Later this week, China’s largest e-commerce company, Alibaba Group Holding Ltd., is expected to raise over $21 billion from investors, going public on the New York Stock Exchange under the ticker symbol BABA. As investors consider this imminent high-profile initial public offering, questions about the valuation of the company and the implications for the future of the IPO market naturally arise.

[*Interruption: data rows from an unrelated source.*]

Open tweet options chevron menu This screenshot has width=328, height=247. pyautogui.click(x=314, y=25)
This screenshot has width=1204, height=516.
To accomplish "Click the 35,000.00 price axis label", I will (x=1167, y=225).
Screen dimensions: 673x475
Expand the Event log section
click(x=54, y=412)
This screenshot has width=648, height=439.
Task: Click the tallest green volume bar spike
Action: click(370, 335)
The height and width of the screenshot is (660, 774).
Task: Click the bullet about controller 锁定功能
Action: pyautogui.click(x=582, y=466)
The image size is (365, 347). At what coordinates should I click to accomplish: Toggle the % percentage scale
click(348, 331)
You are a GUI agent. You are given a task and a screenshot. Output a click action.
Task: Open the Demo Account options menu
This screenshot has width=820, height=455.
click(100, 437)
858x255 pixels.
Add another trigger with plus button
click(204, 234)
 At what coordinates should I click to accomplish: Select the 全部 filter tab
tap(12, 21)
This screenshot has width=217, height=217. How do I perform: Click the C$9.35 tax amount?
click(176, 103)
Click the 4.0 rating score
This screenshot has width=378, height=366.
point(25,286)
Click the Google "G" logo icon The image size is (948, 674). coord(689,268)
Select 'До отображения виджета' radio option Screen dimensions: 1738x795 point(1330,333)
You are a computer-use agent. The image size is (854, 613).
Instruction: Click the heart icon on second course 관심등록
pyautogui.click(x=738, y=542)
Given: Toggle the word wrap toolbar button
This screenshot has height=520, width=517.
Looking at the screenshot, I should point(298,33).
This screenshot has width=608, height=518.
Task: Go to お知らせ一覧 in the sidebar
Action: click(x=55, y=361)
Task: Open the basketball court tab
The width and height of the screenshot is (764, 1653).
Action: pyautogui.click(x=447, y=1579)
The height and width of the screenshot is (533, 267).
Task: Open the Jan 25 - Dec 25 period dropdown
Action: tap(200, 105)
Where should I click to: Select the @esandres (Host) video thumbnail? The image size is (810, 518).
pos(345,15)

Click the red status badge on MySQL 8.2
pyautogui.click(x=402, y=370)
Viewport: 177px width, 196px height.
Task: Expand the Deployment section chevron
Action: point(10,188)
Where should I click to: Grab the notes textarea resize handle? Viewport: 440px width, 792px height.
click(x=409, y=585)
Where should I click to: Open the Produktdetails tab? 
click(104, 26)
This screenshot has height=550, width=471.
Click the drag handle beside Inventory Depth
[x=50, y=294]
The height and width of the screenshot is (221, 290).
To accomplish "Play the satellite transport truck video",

What is Alibaba really worth? It helps to take a look back at Amazon.com’s IPO. When the company went public in 1997, it was exclusively an online book retailer. If an investor assumed it was to remain a domestic bookseller, justifying the IPO price of $18 would have required that Amazon quickly achieve and then maintain over 90% market share in books! But, such a benchmarking calibration ignores valuable real options that were available to Amazon in 1997.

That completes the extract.